** Provided material follows **

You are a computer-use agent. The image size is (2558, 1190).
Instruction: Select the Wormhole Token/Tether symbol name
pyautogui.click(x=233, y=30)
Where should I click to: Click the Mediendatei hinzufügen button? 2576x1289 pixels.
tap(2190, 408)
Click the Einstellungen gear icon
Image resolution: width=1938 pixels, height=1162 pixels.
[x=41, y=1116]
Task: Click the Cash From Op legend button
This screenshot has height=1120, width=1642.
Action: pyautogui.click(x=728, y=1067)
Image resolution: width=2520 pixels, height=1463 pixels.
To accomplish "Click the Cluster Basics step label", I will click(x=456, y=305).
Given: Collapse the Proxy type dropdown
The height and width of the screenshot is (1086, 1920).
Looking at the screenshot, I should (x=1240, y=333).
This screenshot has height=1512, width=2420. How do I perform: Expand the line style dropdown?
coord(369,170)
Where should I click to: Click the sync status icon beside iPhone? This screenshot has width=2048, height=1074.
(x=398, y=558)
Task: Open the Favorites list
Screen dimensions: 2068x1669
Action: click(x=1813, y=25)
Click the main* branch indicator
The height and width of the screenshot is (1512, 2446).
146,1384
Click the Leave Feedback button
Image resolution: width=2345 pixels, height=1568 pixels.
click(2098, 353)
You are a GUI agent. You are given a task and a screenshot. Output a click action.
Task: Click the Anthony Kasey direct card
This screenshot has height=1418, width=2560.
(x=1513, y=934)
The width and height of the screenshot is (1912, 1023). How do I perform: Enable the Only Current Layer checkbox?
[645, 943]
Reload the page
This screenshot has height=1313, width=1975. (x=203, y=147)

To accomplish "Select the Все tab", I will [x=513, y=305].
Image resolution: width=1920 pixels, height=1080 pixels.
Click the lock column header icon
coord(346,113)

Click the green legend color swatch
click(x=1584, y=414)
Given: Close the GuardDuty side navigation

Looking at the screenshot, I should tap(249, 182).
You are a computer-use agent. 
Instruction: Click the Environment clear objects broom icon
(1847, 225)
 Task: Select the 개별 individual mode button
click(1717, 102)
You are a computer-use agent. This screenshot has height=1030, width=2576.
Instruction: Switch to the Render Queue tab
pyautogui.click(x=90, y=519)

** End of Provided material **

What you should do. Would you please write the entries out again in full, exactly as given?

Answer to this problem.
You are a computer-use agent. The image size is (2558, 1190).
Instruction: Select the Wormhole Token/Tether symbol name
pyautogui.click(x=233, y=30)
Where should I click to: Click the Mediendatei hinzufügen button? 2576x1289 pixels.
tap(2190, 408)
Click the Einstellungen gear icon
Image resolution: width=1938 pixels, height=1162 pixels.
[x=41, y=1116]
Task: Click the Cash From Op legend button
This screenshot has height=1120, width=1642.
Action: pyautogui.click(x=728, y=1067)
Image resolution: width=2520 pixels, height=1463 pixels.
To accomplish "Click the Cluster Basics step label", I will click(x=456, y=305).
Given: Collapse the Proxy type dropdown
The height and width of the screenshot is (1086, 1920).
Looking at the screenshot, I should (x=1240, y=333).
This screenshot has height=1512, width=2420. How do I perform: Expand the line style dropdown?
coord(369,170)
Where should I click to: Click the sync status icon beside iPhone? This screenshot has width=2048, height=1074.
(x=398, y=558)
Task: Open the Favorites list
Screen dimensions: 2068x1669
Action: click(x=1813, y=25)
Click the main* branch indicator
The height and width of the screenshot is (1512, 2446).
146,1384
Click the Leave Feedback button
Image resolution: width=2345 pixels, height=1568 pixels.
click(2098, 353)
You are a GUI agent. You are given a task and a screenshot. Output a click action.
Task: Click the Anthony Kasey direct card
This screenshot has height=1418, width=2560.
(x=1513, y=934)
The width and height of the screenshot is (1912, 1023). How do I perform: Enable the Only Current Layer checkbox?
[645, 943]
Reload the page
This screenshot has height=1313, width=1975. (x=203, y=147)

To accomplish "Select the Все tab", I will [x=513, y=305].
Image resolution: width=1920 pixels, height=1080 pixels.
Click the lock column header icon
coord(346,113)

Click the green legend color swatch
click(x=1584, y=414)
Given: Close the GuardDuty side navigation

Looking at the screenshot, I should tap(249, 182).
You are a computer-use agent. 
Instruction: Click the Environment clear objects broom icon
(1847, 225)
 Task: Select the 개별 individual mode button
click(1717, 102)
You are a computer-use agent. This screenshot has height=1030, width=2576.
Instruction: Switch to the Render Queue tab
pyautogui.click(x=90, y=519)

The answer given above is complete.